Print each of the entries below verbatim, keeping every line unchanged.
########################################
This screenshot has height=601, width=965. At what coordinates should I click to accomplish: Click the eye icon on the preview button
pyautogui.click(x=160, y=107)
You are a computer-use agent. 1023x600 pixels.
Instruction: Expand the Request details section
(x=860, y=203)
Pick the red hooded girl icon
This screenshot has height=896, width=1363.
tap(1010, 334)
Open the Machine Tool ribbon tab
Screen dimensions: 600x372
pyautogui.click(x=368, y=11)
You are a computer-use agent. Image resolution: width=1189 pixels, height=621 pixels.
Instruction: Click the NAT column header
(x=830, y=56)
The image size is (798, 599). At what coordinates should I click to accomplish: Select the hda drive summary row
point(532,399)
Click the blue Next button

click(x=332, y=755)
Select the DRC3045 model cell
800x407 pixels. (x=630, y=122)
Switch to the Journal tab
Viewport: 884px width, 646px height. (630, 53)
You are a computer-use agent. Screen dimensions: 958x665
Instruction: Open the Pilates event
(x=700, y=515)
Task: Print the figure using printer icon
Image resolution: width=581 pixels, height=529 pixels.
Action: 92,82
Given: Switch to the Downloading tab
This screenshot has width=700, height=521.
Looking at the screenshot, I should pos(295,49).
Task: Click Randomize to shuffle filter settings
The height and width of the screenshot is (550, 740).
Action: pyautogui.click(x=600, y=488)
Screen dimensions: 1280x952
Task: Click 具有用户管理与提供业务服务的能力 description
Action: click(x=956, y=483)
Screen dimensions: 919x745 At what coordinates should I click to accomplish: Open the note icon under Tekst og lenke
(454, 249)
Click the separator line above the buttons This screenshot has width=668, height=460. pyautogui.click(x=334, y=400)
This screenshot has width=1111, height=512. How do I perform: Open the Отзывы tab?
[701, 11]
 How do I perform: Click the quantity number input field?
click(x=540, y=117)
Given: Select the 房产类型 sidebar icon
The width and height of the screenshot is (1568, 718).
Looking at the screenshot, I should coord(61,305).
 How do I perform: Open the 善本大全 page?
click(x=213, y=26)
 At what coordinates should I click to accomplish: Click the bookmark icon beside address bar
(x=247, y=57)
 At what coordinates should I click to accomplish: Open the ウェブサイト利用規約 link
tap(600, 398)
########################################
The output
This screenshot has height=601, width=965. At what coordinates should I click to accomplish: Click the eye icon on the preview button
pyautogui.click(x=160, y=107)
You are a computer-use agent. 1023x600 pixels.
Instruction: Expand the Request details section
(x=860, y=203)
Pick the red hooded girl icon
This screenshot has height=896, width=1363.
tap(1010, 334)
Open the Machine Tool ribbon tab
Screen dimensions: 600x372
pyautogui.click(x=368, y=11)
You are a computer-use agent. Image resolution: width=1189 pixels, height=621 pixels.
Instruction: Click the NAT column header
(x=830, y=56)
The image size is (798, 599). At what coordinates should I click to accomplish: Select the hda drive summary row
point(532,399)
Click the blue Next button

click(x=332, y=755)
Select the DRC3045 model cell
800x407 pixels. (x=630, y=122)
Switch to the Journal tab
Viewport: 884px width, 646px height. (630, 53)
You are a computer-use agent. Screen dimensions: 958x665
Instruction: Open the Pilates event
(x=700, y=515)
Task: Print the figure using printer icon
Image resolution: width=581 pixels, height=529 pixels.
Action: 92,82
Given: Switch to the Downloading tab
This screenshot has width=700, height=521.
Looking at the screenshot, I should pos(295,49).
Task: Click Randomize to shuffle filter settings
The height and width of the screenshot is (550, 740).
Action: pyautogui.click(x=600, y=488)
Screen dimensions: 1280x952
Task: Click 具有用户管理与提供业务服务的能力 description
Action: click(x=956, y=483)
Screen dimensions: 919x745 At what coordinates should I click to accomplish: Open the note icon under Tekst og lenke
(454, 249)
Click the separator line above the buttons This screenshot has width=668, height=460. pyautogui.click(x=334, y=400)
This screenshot has width=1111, height=512. How do I perform: Open the Отзывы tab?
[701, 11]
 How do I perform: Click the quantity number input field?
click(x=540, y=117)
Given: Select the 房产类型 sidebar icon
The width and height of the screenshot is (1568, 718).
Looking at the screenshot, I should coord(61,305).
 How do I perform: Open the 善本大全 page?
click(x=213, y=26)
 At what coordinates should I click to accomplish: Click the bookmark icon beside address bar
(x=247, y=57)
 At what coordinates should I click to accomplish: Open the ウェブサイト利用規約 link
tap(600, 398)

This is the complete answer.